*** Records shown

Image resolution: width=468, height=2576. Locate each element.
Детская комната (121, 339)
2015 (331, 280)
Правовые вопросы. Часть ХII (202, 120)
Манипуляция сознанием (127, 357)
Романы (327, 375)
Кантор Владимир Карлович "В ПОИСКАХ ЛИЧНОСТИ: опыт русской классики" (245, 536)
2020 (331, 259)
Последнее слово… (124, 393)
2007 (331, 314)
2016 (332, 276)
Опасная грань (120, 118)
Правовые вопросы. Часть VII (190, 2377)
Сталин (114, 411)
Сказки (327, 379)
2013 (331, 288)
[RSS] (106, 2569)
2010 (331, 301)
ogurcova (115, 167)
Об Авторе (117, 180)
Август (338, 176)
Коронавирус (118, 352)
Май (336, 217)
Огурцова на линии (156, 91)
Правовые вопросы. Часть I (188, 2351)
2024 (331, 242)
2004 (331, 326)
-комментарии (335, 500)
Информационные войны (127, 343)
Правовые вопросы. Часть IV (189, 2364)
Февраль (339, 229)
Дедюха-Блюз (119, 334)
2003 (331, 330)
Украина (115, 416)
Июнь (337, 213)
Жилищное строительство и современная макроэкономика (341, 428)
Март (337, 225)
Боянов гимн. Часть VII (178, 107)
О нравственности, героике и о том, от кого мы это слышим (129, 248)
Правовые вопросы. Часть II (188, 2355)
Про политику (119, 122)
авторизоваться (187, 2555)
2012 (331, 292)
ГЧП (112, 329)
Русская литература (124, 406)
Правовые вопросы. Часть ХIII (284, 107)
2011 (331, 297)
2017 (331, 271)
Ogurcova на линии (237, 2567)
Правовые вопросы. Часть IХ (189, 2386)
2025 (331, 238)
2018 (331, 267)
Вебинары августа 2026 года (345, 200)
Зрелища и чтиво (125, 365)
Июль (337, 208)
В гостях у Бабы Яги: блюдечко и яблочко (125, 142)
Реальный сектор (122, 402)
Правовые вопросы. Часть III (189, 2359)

******

▶ Task requirements
Look through the records for the string "вопросы". Copy every line that has it.

▶ Result of the exercise
Правовые вопросы. Часть ХII (202, 120)
Правовые вопросы. Часть VII (190, 2377)
Правовые вопросы. Часть I (188, 2351)
Правовые вопросы. Часть IV (189, 2364)
Правовые вопросы. Часть II (188, 2355)
Правовые вопросы. Часть ХIII (284, 107)
Правовые вопросы. Часть IХ (189, 2386)
Правовые вопросы. Часть III (189, 2359)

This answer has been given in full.